Is There a Prophet In the House?

Lughnasa                                                                                                  New Harvest Moon

NB: prophet is a gender neutral word as I use it.

Kate.  Always ahead of her time.  When Kate was in high school in Nevada, Iowa, she arranged a deal to take most of her senior classes at nearby Iowa State.  She’d run out of classes in the high school, at least classes that could keep her interest.  In her senior year, just as the deal was to kick in, the high school changed their mind.  Later, as a nurse anesthetist, she insisted on better pay for her position at Mt. Sinai.

After that, too long in the role of helper, she decided, at age 34, to go to medical school.  The medical school thought that since she was already a doctor’s wife, she should be happy with that.  She graduated and became a board certified pediatrician in the best medical delivery system in the US.

After a serious illness and poor treatment at the hands of her then partners at Metropolitan Pediatrics, Kate moved to Allina, its Coon Rapids’ clinic.  While there she became frustrated with corporate medicine and chose to become lead physician for her group.  Over her time there she integrated pediatric and family practice offices, initiated (by doing it herself) after hours care and agitated for a better deal for primary care docs in general.
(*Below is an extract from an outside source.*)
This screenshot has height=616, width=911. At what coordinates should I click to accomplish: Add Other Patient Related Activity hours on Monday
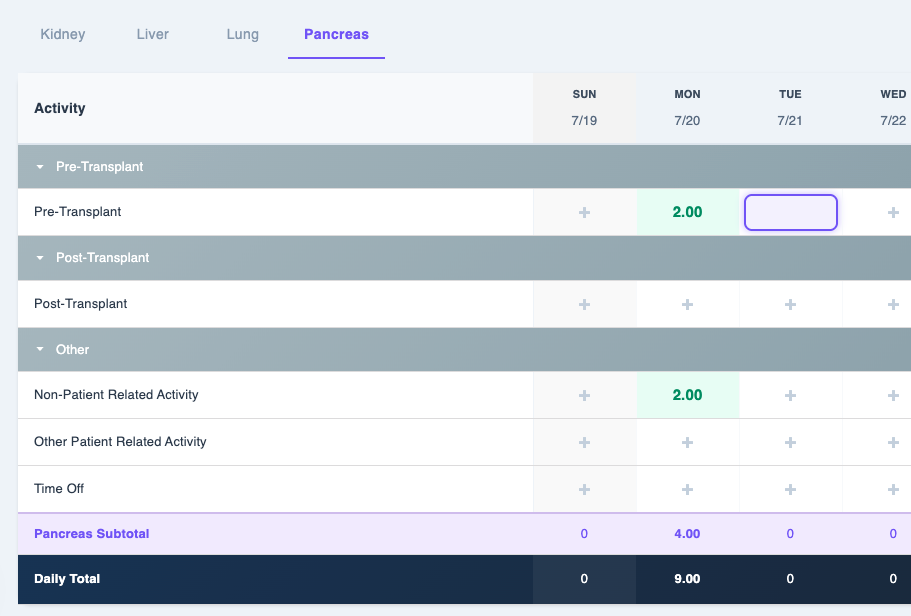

Now, several years after she pioneered it, Coon Rapids’ peds has regular after hours clinic and the Clinic has an urgent care unit providing after hours non-emergency medicine.  Kate works in the urgent care, part-time.
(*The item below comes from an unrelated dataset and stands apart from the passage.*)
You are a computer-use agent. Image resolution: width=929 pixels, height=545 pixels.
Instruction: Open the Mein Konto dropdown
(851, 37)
She has been tireless in haranguing me about the stupidity of pediatricians treating psychiatric problems for which they have little to no training. (see today’s Star-Tribune)  The arguments about vaccine that I read in this months Scientific American I first heard over the breakfast table.  She also campaigns against the overuses of anti-biotics, the over prescription of pain-killers and, most passionately of all, the need for a single-payer health system.  An equitable distribution of health care services has been at the top of her need list for a long time.

She is a prophet in a system that, though excellent in its care, has become sclerotic in its administration.  The current over managed (way too many administrators with way too much power) model, corporate medicine as she styles it, focuses its efforts on the bottom line (money), on standardization (easier to manage), on patient satisfaction (results would be a better yardstick) and on turning physicians into employees.  Those who run these systems should listen to this practical, intelligent critic and change their ways.